Between 2005 and 2014 emergency department visits for unintentional injury significantly decreased in Middlesex-London, however they began to increase again in 2015. By 2017 the rates had increased to levels seen 10 years earlier. A similar trend was seen with an increase in the Ontario and Peer Group rates between 2013 and 2017 (Figure 4.1.3).

Middlesex-London’s rate was higher (11,359.2 per 100,000) than both geographic comparators for emergency department visits for all unintentional injuries in 2017: Ontario (9,916.3) and the Peer Group (10,679.8) (Figure 4.1.3).

Injuries were highest in the youngest and oldest age groups, as indicated by the U-shaped pattern for age-specific emergency department visit rates for unintended injuries in Middlesex-London (Figure 4.1.4).

Males had significantly higher age-standardized emergency department visit rates compared to females (not shown).

Rural areas had rates of emergency department visits that were 50% higher (17,471.9 per 100,000 people) than urban areas in Middlesex-London (10,922.1). (Figure 4.1.5).

Interpretation

Injury rates are on the rise as is the economic burden that injuries cause in Canada.1 Death rates represent the most severe form of injury and only present a picture of those injury causes with the direst consequences. Emergency department visits, on the other hand, are a good way to measure the many different types of injuries that people experience. They are not a perfect measure of all injuries as they only represent those severe enough to seek medical attention at an emergency department.

Rural populations tend to experience injuries at a higher rate than those in urban communities, particularly among children. Those in more remote rural areas have a higher risk of severe injuries.2


Ontario Public Health Standard: 

Ontario Public Health Standards: Requirements for Programs, Services, and Accountability – Substance Use and Injury Prevention (page 55)

Population Health Assessment and Surveillance Protocol, 2018

References:

1. Parachute. The cost of injury in Canada [Internet]. Version 2.2. Toronto (ON): Parachute; 2015 [cited 2019 Feb 8]. 177 p. Available from: http://www.parachutecanada.org/downloads/research/Cost_of_Injury-2015.pdf

2. Kim K, Ozegovic D, Voaklander DC. Differences in incidence of injury between rural and urban children in Canada and the USA: a systematic review. Inj Prev [Internet]. 2012 Aug [cited 2019 Feb 8];18(4):264–71. Available from: https://injuryprevention.bmj.com/content/18/4/264

Last modified on: March 15, 2019

Jargon Explained

Age-standardized rate:
Age-standardized rates may be used to compare different geographic areas or time frames to adjust for any differences in the age structure of the populations that could cause a difference in rates.

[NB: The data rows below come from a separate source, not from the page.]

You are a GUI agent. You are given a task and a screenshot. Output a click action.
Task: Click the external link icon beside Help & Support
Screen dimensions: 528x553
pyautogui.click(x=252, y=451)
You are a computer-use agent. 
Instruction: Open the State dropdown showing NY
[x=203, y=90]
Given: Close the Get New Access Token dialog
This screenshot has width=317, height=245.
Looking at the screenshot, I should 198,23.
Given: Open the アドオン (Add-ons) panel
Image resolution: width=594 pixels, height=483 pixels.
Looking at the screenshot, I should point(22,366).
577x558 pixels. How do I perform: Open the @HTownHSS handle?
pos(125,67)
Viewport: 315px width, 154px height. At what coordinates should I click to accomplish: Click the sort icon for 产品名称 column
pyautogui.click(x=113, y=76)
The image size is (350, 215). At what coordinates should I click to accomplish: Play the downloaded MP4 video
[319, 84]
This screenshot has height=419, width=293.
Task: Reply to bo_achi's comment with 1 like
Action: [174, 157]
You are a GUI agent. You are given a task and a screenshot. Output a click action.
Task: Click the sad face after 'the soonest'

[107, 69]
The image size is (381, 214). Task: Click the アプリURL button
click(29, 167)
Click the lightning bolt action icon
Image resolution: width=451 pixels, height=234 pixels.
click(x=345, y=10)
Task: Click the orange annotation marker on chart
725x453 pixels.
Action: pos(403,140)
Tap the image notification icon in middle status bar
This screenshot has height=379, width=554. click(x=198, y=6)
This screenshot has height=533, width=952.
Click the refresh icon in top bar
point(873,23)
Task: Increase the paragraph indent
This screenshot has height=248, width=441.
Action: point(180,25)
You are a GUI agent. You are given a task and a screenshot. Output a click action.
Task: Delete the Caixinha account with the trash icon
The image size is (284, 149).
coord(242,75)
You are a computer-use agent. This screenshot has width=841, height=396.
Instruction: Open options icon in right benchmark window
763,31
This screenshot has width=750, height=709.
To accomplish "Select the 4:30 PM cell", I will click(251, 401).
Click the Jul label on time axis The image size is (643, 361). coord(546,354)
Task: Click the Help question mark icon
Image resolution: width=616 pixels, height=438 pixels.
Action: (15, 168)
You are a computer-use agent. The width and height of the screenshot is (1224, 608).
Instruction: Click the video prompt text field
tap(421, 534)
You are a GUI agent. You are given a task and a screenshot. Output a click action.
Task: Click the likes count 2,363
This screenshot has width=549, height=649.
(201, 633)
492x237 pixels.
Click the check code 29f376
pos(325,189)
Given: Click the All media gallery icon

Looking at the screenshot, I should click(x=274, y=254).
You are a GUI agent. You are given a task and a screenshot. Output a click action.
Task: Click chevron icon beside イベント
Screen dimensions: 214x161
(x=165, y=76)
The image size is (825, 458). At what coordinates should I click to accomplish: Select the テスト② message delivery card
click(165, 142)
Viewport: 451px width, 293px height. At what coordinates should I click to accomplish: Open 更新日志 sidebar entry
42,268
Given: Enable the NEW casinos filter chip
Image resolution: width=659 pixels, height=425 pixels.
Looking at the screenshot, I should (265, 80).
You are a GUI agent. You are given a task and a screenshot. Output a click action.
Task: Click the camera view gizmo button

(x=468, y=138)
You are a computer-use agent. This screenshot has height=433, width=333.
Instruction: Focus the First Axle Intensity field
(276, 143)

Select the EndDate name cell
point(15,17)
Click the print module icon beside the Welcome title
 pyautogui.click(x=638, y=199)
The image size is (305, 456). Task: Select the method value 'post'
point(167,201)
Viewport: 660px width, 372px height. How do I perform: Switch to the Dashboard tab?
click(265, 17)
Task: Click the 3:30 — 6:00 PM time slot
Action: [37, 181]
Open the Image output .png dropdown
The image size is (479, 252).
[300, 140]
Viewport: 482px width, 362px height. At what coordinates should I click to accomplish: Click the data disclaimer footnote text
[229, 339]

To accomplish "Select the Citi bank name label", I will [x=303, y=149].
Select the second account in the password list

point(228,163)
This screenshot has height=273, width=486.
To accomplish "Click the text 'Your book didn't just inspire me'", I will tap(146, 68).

It reflects the number of events (e.g., deaths, hospitalizations) that would occur for a given population if that population had the same age distribution as the 2011 Canadian population.

Age-standardized rates have been used to make more valid comparisons than comparing crude rates. Standardization requires adjusting for the effects of varying age structures of different populations and over different periods of time. If one Population X has a higher proportion of elderly persons than Population Y, the death rate for Population X would be significantly higher solely because it has a higher proportion of elderly persons and the elderly have a much higher death rate than younger people. This concept also applies when comparing one population over different time periods if the age structure of the population changes over time. By standardizing the death rates for Population X, we can see what the death rate would be like if they had the same age structure as Population Y. The two different populations are now compared directly.